Department of Psychiatry and Behavioral Sciences, Duke University Medical Center, USA.
Department of Psychiatry and Behavioral Sciences, Duke University Medical Center, USA.
Neurotoxicol Teratol. 2019 Jul-Aug;74:106806. doi: 10.1016/j.ntt.2019.04.003. Epub 2019 Apr 24.
Developmental neurotoxicity of a wide variety of toxicants mediated via maternal exposure during gestation is very well established. In contrast, the impacts of paternal toxicant exposure on offspring neurobehavioral function are much less well studied. A vector for paternal toxicant exposure on development of his offspring has been identified. Sperm DNA can be imprinted by chemical exposures of the father. Most but not all of the epigenetic marks in sperm are reprogrammed after fertilization. The persisting epigenetic marks can lead to abnormal genetic expression in the offspring. We have found that paternal delta-9-tetrohydrocannabinol (THC) exposure in rats causes changes in methylation of sperm (Murphy et al., 2018). This is similar to cannabis-associated changes in sperm DNA methylation we found in human males who smoke cannabis (Murphy et al., 2018). In the current study we investigated the intergeneration effects of THC exposure of young adult male rats (0 or 2 mg/kg/day orally for 12 days) to the neurobehavioral development of their offspring. This paternal THC exposure was not found to significantly impact the clinical health of the offspring, including litter size, sex ratio, pup birth weight, survival and growth. However, it did cause a long-lasting significant impairment in attentional performance in the offspring relative to controls when they were tested in adulthood. There was also a significant increase in habituation of locomotor activity in the adult offspring of the males exposed to THC prior to mating. This study shows that premating paternal THC exposure even at a modest dose for a brief period can cause deleterious long-term behavioral effects in the offspring, notably significant impairment in an operant attention task. Further research should be conducted to determine the degree to which this type of risk is seen in humans and to investigate the mechanisms underlying these effects and possible treatments to ameliorate these long-term adverse behavioral consequences of paternal THC exposure.

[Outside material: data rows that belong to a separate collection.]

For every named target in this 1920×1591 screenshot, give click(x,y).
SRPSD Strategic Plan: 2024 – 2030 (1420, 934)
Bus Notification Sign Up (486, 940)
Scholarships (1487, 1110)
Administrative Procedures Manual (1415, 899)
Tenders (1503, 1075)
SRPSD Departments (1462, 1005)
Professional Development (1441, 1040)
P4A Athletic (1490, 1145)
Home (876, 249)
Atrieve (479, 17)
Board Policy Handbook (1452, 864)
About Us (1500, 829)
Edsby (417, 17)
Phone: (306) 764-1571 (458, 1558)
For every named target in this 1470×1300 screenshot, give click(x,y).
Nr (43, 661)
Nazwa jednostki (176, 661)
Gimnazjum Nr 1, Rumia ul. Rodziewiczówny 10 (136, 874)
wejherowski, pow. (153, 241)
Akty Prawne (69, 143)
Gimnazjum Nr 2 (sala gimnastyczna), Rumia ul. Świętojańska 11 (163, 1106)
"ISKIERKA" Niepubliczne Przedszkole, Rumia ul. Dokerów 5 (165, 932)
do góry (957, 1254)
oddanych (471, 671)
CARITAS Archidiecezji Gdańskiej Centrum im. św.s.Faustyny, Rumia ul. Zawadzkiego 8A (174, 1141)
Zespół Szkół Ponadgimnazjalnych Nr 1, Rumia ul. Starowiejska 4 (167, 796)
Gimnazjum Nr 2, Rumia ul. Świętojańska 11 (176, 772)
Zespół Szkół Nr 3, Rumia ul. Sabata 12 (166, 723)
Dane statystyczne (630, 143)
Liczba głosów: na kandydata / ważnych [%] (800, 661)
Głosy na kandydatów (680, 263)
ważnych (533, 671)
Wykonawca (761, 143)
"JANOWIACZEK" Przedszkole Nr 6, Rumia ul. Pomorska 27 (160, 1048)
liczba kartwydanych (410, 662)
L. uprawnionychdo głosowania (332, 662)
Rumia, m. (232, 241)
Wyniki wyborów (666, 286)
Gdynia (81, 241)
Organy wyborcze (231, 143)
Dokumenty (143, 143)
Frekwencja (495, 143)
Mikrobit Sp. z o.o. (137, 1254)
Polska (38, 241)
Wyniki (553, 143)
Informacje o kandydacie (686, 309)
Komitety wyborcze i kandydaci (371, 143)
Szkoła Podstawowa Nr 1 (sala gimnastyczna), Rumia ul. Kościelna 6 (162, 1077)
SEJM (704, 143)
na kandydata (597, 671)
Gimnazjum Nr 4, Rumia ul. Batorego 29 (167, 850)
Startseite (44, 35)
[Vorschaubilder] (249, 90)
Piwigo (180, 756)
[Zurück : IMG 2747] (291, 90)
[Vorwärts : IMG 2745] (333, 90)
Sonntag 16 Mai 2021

各种母体在妊娠期暴露于毒物所介导的发育神经毒性已得到充分证实。相比之下,父体毒物暴露对子代神经行为功能的影响研究得较少。现已确定了父体毒物暴露对子代发育的影响途径。精子 DNA 可被父体的化学暴露所印记。受精后,大多数(但不是全部)精子中的表观遗传标记被重新编程。持续存在的表观遗传标记可导致子代中异常的基因表达。我们发现,大鼠中父体 δ-9-四氢大麻酚(THC)暴露可导致精子甲基化发生变化(Murphy 等人,2018 年)。这与我们在吸食大麻的男性精子中发现的大麻相关的 DNA 甲基化变化相似(Murphy 等人,2018 年)。在目前的研究中,我们研究了年轻成年雄性大鼠(0 或 2mg/kg/天经口连续 12 天)的 THC 暴露对子代神经行为发育的代际影响。这种父体 THC 暴露并未显著影响子代的临床健康,包括窝仔数、性别比例、幼仔出生体重、存活率和生长。然而,与对照组相比,当它们在成年时进行测试时,它确实导致了子代注意力表现的持久而显著的损害。在交配前暴露于 THC 的雄性成年子代的运动活动习惯化也显著增加。这项研究表明,即使在短暂的时间内以适度剂量进行交配前父体 THC 暴露,也会导致子代产生有害的长期行为影响,特别是在操作性注意任务中出现显著损害。应进一步开展研究,以确定在人类中看到这种风险的程度,并研究这些影响的潜在机制以及可能的治疗方法,以减轻父体 THC 暴露的这些长期不良行为后果。